Blue Lake National park lies in Quandamooka territory on Straddie / Minjerribah
The scrubs are gone, the hunting and the laughter.
The eagle is gone, the emu and the kangaroo are gone from this place.
The bora ring is gone.
The corroboree is gone.
And we are going.
(from a poem by Kath Walker / Oodgeroo Noonuccal from her first book, "We are Going" published in 1964.)
We are anchored off the northern end of North Stradbroke Island, Straddie to the locals and Minjerribah to its traditional owners, the Quandamooka people. The normally hot, sticky, stormy Brisbane summer weather has gone away for the moment, perhaps for a holiday (!) We are getting day after day of dry, sunny skies and light to moderate easterlies, perfect for anchoring on the east side of Moreton Bay or off the sheltered west coast of the big sand islands like Straddie.
Minjerribah is now mostly owned by what is left of the Quandamooka Aboriginal people, after a landmark Native Title decision in 2011 which saw most of North Stradbroke returned to their stewardship, as well as the southern end of Moreton to the north, Peel Island to the west and a fair bit of southern Moreton Bay. The Quandamooka people once roamed right through this area and on the mainland from the Logan River through to the Brisbane River. No doubt there was plenty of tucker to eat and life was generally easy before European colonisation, albeit with an average life expectancy about half the present day one!
Colonisation followed a familiar pattern as elsewhere. Despite early reports that the island's Quandamooka people were generous and hospitable to the ragbag of foreign stragglers who landed one way or another on Straddie's shores, they soon lost all of their land and were reduced in numbers by disease, the sorry remainder herded into a reservation at Myora, where there is a natural freshwater spring. If it wasn't for activism in the 60s, that would probably have been the end of the story. One of the Quandamookas, Kath Walker, became a well known poet and author and campaigned for Aboriginal rights at a time when the first Australians were denied citizenship in a land they had occupied for 50,000 years. She changed her name in disgust at the approach successive federal and state governments were dealing with Aboriginal affairs to Oodgeroo Noonuccal, a Quandamooka name. She was instrumental in helping pave the way for the 1967 referendum which decisively confirmed Australian citizenship for all of its first people, but died before her island's Native Title determination came to fruition.

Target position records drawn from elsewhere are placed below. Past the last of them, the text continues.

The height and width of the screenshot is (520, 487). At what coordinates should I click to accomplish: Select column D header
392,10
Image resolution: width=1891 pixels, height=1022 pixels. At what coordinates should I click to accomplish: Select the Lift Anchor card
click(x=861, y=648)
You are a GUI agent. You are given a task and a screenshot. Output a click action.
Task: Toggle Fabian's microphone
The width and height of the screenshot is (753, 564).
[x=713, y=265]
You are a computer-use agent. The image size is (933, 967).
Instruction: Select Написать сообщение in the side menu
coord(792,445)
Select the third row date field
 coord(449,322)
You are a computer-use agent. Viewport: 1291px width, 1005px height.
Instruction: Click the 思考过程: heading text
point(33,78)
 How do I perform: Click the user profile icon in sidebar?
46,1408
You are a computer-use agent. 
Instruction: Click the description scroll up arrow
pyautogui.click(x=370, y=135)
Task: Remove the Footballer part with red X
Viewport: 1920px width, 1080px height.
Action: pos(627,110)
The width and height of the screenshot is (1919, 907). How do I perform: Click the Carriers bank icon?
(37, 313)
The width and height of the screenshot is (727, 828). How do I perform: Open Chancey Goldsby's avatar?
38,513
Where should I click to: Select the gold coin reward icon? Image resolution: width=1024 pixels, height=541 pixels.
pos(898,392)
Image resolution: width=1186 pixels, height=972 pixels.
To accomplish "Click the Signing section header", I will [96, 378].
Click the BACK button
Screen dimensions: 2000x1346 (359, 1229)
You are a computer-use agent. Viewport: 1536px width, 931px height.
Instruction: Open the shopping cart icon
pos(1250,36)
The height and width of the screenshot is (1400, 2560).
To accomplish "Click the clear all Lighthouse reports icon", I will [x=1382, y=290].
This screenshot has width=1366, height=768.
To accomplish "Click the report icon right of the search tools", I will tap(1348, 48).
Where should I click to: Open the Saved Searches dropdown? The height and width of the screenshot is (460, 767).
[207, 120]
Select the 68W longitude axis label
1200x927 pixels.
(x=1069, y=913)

Today, Straddie is still very much a modern European Australian entity. Hundreds of SUVs and other vehicles pour off the car ferry from Cleveland every day, exploring the 4WD tracks, the Brown and Blue lakes and ocean side beaches. Dunwich, Amity and Point Lookout, the island's three settlements, are like any other small Australian seaside villages, inundated by summer crowds. However, there have been changes. The Quandamooka islanders now have a much bigger say in development and conservation and have helped to impose limits on destructive sand mining and are slowly asserting themselves. Interpretive signs have been erected wherever there are cultural and natural reminders of what went on before Australia was colonised.
They are often sad to read, giving a glimpse of a period in human history when people had an intimate self sustaining relationship with nature, rather than the out of control, consumerist Titanic that we have today.
Some visitors to Australia despair of its lack of 'culture' and the vacuous uniformity of its identikit towns and suburbs, but these indigenous links to the past, for those who care to find them, are like juicy half hidden currants in an otherwise tasteless Australian cultural dough.
In 2017, one of South East Queensland's electoral districts was named "Oodgeroo," in recognition of Oodgeroo Noonuccal's contribution to the fostering of a socially more enlightened Queensland.
Blue lake / Kulburra is a naturally occurring freshwater 'window' lake formed by seepage from the water table. You have to walk 3 km to it through the bush, which limits the number of gawpers considerably!
Freshwater Brown lake / Bummiera, looking suspiciously blue in this photo, is easy to access by day trippers and has a lovely, white beach.
These grass trees are all over the place in the eucalyptus understorey on the sand islands.